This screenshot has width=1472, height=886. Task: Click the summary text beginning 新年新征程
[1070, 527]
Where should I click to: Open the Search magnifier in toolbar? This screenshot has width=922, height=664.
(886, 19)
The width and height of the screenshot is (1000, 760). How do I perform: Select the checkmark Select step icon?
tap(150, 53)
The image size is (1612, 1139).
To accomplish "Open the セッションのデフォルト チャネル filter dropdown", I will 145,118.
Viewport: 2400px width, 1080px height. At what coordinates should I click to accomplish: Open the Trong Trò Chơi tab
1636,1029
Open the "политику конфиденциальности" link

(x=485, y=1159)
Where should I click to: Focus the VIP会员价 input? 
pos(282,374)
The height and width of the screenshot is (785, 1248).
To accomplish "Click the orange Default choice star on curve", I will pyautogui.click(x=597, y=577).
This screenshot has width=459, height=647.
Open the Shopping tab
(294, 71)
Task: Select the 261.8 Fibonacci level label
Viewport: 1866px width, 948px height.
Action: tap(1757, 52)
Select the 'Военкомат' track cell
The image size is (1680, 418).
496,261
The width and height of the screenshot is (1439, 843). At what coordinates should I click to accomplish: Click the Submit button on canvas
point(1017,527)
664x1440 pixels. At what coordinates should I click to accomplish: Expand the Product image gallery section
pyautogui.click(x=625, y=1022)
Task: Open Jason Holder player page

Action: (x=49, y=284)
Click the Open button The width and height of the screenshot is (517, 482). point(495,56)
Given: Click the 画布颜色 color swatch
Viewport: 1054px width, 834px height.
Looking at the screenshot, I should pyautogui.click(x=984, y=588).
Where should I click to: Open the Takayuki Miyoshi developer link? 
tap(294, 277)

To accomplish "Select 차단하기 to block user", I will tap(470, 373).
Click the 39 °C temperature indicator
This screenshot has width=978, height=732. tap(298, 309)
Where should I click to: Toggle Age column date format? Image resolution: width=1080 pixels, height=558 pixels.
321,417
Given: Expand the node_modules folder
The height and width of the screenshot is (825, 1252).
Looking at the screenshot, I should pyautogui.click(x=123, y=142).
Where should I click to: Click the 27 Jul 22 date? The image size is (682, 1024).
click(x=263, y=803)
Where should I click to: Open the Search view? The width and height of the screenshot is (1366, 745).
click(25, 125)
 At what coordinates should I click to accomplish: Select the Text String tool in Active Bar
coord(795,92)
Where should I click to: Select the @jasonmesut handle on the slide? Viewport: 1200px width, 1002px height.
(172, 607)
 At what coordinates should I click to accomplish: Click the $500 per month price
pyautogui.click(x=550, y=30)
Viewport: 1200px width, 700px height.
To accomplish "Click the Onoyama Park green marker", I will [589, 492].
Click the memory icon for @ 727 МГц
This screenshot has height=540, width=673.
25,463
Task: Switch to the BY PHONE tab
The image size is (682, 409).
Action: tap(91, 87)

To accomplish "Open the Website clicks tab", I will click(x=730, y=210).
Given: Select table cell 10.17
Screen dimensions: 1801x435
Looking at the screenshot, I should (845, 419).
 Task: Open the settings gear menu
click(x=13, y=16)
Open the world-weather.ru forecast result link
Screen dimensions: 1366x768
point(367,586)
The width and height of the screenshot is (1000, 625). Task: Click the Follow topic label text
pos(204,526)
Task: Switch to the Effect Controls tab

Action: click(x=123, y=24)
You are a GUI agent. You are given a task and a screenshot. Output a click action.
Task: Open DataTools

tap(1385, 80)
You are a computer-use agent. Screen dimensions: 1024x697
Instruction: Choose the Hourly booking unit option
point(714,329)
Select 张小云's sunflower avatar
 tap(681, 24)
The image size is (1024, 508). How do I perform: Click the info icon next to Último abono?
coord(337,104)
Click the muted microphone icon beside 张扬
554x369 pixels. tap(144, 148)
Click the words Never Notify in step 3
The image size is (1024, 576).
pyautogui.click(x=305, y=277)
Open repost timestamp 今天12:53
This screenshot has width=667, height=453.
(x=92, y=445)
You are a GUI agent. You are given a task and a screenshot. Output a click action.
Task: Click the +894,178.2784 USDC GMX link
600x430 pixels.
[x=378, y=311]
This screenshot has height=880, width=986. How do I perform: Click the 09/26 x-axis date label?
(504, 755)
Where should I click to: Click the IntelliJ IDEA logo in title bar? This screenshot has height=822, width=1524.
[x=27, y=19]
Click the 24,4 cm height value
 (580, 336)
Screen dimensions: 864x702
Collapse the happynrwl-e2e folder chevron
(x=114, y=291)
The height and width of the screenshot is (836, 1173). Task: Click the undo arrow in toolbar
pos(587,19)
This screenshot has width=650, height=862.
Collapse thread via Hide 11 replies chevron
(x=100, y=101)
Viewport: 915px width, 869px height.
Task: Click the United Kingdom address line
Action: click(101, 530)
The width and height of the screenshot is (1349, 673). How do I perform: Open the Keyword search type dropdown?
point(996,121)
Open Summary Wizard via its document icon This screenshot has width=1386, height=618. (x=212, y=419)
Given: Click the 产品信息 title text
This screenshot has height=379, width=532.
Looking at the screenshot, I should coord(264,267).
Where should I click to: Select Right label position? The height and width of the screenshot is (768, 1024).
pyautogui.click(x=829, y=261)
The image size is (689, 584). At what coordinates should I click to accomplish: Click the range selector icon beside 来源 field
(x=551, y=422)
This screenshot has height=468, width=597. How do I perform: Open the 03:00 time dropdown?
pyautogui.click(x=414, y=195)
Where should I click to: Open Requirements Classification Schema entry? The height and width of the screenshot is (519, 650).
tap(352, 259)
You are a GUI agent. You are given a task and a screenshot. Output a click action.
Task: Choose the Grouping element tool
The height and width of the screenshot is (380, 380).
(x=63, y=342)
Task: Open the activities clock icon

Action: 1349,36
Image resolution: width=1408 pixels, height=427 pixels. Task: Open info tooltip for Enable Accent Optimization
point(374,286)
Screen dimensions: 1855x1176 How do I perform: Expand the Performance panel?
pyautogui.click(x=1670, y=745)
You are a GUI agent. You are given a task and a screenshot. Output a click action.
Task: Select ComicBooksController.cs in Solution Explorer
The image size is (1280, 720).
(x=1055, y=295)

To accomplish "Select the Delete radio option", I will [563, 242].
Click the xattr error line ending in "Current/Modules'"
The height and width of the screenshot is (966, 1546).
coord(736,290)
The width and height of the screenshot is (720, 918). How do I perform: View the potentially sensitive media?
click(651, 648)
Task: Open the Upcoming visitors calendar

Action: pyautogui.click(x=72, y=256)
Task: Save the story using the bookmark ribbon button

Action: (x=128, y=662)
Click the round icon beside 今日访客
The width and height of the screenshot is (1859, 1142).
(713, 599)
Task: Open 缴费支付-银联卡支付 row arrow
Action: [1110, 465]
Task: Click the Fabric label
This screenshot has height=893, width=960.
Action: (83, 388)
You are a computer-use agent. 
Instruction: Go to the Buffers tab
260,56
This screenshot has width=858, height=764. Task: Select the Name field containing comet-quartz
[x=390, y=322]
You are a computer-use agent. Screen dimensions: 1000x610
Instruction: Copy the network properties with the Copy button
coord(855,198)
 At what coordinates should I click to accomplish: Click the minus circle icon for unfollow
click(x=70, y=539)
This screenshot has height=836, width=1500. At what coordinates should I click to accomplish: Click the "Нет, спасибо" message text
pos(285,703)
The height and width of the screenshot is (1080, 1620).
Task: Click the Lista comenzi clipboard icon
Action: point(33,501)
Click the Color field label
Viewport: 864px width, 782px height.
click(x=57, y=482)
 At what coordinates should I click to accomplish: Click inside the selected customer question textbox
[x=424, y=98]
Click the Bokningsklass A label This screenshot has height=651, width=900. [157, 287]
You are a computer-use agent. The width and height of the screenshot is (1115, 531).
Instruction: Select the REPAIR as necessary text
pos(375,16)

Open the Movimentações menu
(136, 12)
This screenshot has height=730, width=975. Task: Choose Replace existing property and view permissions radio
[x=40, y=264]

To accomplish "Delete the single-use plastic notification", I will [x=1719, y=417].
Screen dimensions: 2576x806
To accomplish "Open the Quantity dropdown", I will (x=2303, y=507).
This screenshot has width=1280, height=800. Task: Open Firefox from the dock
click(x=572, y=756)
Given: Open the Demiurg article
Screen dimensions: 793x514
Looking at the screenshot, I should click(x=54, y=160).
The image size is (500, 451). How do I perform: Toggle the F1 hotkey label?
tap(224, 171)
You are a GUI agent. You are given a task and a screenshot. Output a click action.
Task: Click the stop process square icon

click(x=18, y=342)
::::::::::
Action item — Please copy out each line in the entries that mentions the string "cell".

Output for this exercise —
Select the 'Военкомат' track cell
Given: Select table cell 10.17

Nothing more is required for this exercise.